Be that as it may, I figured that, since McCarthy was doing the radio circuit, promoting his new book and engaging callers in short debates, perhaps he would reconsider his previous refusal to debate. I wrote to him. A month or so later I received the letter back from the postman-unopened. As soon as he saw the return address McCarthy refused to open the envelope! I guess he figured it had some Catholic cooties in it.

CASE 4: Back in July 1993 I debated one of the people included in McCarthy’s video, former Jesuit priest Bob Bush, for an hour on KFAX radio in San Francisco. At the conclusion of the program I challenged Bush to a future debate on sola scriptura, since he seemed so intent on promoting that belief on the program.

He accepted-at least at the time. In the following months, I wrote him three letters asking to arrange the debate. Like his partner in crime, James McCarthy, Bush refused to write back to me. His wife kept taking phone messages, but he never returned calls. Mind you, this is a man who boasts that he has been to almost every country in the world spreading the news of anti-Catholicism-but he can’t find the nerve nor the time to have someone examine the veracity of what he is preaching.

CASE 5: In September 1995 I was invited to the Cult Awareness Network’s panel discussion in Atlanta, along with Father Mitchell Pacwa and Father Stephen Barham, to engage in discussion with three prominent Evangelicals, William Webster, Phil Roberts, and Rob Bowman. We were told by the moderator to speak in regard to the ECT document mentioned above and that we should try to reach some conciliatory stance. The Catholics came there seeking common ground. The Protestants came with an agenda. Right away we were put on the defensive, and the whole time was spent in a scriptural and theological tennis match.

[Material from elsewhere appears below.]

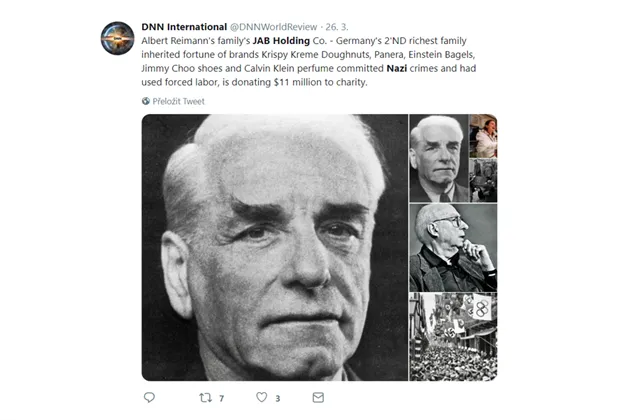Click the like count number 3
The image size is (640, 420).
pos(278,398)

After the panel discussion I had a two-hour chat with Webster. Little did I know that in the very same room we spoke he would soon be teaching a class on the “Heresies of Roman Catholicism.” The other man, Phil Roberts, wouldn’t even stop to shake my hand and introduce himself after the panel discussion. Rob Bowman was the exception. This man truly had the love of God in his heart. He also understood the Catholic arguments.

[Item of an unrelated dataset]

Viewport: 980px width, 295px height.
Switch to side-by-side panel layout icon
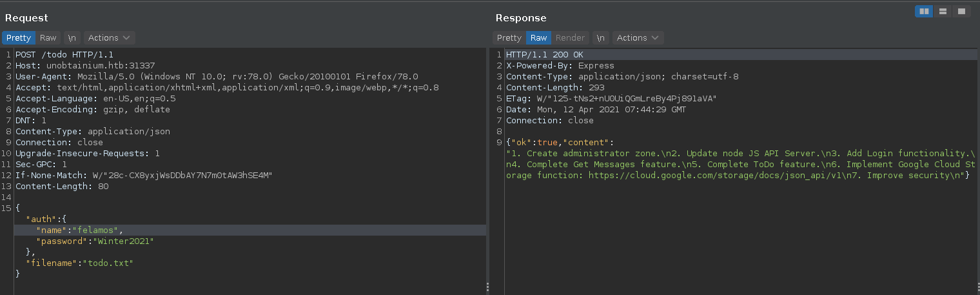coord(925,12)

Later at the conference, Jim Toungate of the anti-Catholic organization Christian Answers (an obvious takeoff from “Catholic Answers”) invited me to a debate on the subject of sola fide on its radio program in Austin, Texas. Considering the experiences I had had with other Protestant “debaters,” I slowly picked my jaw up off the floor and gratefully accepted. A few weeks went by, but I didn’t hear from him. I sent him a letter reminding him about our plans for a debate. That was six months ago, and I haven’t heard from him since.

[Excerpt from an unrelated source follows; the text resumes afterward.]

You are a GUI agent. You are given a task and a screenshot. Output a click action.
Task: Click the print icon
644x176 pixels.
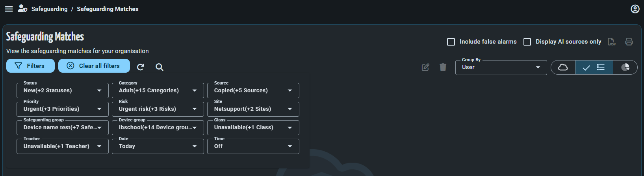629,42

CASE 6: In December 1995 I received a letter from former priest, now rabid Fundamentalist and director of Mission to Catholics International, Bart Brewer. Bart also appears in the video mentioned above, Catholicism: Crisis of Faith, telling his sordid tales of priestly life.

In the letter Brewer gave me a laundry list of all the errors to which I have subscribed since I decided to join the Catholic Church. He very politely told me I was not a Christian and could never be if I stayed with Rome. He included about a dozen tracts against Catholicism. I answered Brewer that instead of responding to all his accusations on paper, I would debate him in his hometown of San Diego. He wrote back : “I am not a debater. Nor do I have the time to prepare for such an event.” (See sidebar.)

I just don’t get it. Here’s a man who sets up an organization to take people out of the Catholic Church, who has the theological wherewithal to point out all the Catholic Church’s supposed theological errors, who accuses me of being a pagan, and who then has the audacity to tell me he can’t debate. What’s a Catholic apologist to do?

CASE 7: How could I end this piece without talking about the hottest Protestant debater in town, James R. White? As he was portrayed in “The White Man’s Burden” (This Rock, October 1993), White is always hankering for a debate. I debated him in Boston in April 1995, on the biblical and historical validity of the papacy. Some weeks after the debate, White and I discussed the idea of debating on purgatory the following January. In the interim I asked him to follow up on a challenge our team had posed at the papacy debate.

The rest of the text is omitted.